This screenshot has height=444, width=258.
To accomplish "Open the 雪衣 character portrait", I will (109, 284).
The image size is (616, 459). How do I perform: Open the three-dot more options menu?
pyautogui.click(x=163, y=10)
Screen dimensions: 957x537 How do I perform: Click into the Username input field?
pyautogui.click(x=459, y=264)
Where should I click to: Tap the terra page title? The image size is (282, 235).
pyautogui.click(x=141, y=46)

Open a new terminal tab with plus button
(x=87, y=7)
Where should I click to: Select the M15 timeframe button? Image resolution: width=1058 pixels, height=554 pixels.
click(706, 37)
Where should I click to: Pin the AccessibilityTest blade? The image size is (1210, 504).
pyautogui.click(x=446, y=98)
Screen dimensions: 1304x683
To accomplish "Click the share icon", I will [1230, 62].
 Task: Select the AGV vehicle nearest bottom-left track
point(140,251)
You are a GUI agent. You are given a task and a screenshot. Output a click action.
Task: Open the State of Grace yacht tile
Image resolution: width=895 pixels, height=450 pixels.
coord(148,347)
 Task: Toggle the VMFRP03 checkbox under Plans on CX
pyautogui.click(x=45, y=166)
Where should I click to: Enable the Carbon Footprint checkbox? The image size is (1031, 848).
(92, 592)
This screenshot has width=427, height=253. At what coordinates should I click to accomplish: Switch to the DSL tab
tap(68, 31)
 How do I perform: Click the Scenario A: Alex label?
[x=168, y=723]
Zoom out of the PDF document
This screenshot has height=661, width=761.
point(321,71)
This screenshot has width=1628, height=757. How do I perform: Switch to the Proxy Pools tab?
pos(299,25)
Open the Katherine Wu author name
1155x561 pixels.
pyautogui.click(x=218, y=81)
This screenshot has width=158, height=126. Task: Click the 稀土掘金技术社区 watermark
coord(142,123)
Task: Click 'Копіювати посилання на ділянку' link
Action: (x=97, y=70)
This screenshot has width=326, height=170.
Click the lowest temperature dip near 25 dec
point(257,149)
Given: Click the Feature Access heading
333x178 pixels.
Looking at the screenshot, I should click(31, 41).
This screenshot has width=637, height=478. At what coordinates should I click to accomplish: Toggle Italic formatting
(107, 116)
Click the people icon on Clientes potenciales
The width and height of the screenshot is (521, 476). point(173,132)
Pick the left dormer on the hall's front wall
○ ○ ○ ○ ○
YOUR INSTRUCTIONS: Search the entries for the word "will". Copy each line where it appears.

SOLUTION:
To accomplish "Open the 雪衣 character portrait", I will (109, 284).
To accomplish "Click the share icon", I will [1230, 62].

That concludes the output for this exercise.